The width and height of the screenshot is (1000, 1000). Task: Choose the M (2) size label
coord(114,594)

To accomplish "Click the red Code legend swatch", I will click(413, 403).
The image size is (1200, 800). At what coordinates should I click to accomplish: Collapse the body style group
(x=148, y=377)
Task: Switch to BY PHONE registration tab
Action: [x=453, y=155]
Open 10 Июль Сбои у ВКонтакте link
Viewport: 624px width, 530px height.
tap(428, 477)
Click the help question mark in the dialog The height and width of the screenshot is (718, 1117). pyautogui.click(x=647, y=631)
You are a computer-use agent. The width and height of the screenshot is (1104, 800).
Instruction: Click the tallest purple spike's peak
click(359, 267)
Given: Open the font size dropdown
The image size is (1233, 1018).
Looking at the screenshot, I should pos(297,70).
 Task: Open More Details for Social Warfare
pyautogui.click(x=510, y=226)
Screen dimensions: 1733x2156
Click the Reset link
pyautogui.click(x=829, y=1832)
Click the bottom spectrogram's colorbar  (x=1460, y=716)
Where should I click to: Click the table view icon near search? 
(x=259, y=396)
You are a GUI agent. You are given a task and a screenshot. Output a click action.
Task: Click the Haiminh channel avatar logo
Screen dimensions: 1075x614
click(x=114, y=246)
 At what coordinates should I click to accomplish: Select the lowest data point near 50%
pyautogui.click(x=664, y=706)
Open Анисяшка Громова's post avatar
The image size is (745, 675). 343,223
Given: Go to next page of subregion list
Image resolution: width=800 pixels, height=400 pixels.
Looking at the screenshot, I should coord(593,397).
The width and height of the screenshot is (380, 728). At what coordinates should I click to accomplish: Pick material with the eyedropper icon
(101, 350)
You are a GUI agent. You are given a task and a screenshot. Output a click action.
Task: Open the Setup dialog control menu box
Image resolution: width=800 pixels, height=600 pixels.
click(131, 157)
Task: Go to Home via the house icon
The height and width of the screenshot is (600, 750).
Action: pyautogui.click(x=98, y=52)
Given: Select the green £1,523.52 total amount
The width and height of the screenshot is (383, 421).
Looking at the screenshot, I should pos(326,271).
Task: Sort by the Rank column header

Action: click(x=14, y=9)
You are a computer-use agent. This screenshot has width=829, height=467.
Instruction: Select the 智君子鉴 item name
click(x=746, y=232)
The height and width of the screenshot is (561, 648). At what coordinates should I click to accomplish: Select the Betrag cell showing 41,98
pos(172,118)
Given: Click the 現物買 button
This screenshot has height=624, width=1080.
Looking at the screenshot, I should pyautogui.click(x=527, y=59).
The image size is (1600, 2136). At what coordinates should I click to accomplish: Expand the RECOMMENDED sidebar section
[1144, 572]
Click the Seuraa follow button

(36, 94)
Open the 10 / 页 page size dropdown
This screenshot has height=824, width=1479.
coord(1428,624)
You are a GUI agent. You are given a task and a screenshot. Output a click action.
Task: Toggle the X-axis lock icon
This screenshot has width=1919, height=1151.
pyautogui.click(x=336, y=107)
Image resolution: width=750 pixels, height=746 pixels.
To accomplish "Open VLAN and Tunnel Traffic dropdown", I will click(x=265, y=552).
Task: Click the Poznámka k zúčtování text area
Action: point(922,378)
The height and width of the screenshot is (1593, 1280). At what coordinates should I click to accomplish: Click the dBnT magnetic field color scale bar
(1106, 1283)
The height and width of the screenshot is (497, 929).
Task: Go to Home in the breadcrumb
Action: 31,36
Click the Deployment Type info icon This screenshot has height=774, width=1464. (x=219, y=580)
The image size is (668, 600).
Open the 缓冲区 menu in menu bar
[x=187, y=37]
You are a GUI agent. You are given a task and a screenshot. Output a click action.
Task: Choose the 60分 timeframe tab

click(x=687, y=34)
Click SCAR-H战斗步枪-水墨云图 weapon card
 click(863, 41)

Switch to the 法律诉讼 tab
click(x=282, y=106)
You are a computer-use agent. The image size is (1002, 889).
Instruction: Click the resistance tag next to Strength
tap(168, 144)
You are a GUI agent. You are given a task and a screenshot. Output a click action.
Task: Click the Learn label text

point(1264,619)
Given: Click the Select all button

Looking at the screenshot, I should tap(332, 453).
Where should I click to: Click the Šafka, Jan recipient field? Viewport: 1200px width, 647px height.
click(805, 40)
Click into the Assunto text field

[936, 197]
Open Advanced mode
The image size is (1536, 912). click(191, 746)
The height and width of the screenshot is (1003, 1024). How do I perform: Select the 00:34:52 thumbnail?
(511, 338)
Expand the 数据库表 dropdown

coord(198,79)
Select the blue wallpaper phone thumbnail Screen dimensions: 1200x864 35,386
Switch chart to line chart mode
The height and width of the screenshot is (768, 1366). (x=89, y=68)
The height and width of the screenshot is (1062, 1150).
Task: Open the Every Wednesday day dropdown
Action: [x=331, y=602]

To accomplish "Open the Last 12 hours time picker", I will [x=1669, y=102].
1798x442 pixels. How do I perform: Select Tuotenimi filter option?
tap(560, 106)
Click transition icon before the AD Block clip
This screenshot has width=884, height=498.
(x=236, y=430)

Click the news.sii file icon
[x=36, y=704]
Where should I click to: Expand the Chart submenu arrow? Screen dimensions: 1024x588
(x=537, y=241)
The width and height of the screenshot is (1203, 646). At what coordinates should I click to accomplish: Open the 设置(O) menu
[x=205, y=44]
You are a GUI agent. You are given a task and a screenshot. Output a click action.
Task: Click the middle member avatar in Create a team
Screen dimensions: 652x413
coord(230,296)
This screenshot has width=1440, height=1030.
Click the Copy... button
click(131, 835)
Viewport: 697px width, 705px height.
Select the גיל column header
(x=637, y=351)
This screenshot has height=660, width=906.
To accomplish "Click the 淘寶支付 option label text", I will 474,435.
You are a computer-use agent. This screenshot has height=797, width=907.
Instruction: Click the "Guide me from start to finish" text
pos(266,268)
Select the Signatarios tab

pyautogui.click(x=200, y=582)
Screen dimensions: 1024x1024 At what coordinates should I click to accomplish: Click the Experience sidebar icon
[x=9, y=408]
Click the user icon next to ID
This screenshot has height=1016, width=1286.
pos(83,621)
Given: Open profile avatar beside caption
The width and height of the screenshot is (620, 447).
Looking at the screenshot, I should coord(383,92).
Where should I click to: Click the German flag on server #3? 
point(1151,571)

### Task objective
When the line with "Image resolution: width=800 pixels, height=600" is reached in the data above, start copying there, and copy each line exactly until the line with "Given: Click the 現物買 button" has been copied; copy nothing else.

### Output of the exercise
Image resolution: width=800 pixels, height=600 pixels.
click(131, 157)
Task: Go to Home via the house icon
The height and width of the screenshot is (600, 750).
Action: pyautogui.click(x=98, y=52)
Given: Select the green £1,523.52 total amount
The width and height of the screenshot is (383, 421).
Looking at the screenshot, I should pos(326,271).
Task: Sort by the Rank column header

Action: click(x=14, y=9)
You are a computer-use agent. This screenshot has width=829, height=467.
Instruction: Select the 智君子鉴 item name
click(x=746, y=232)
The height and width of the screenshot is (561, 648). At what coordinates should I click to accomplish: Select the Betrag cell showing 41,98
pos(172,118)
Given: Click the 現物買 button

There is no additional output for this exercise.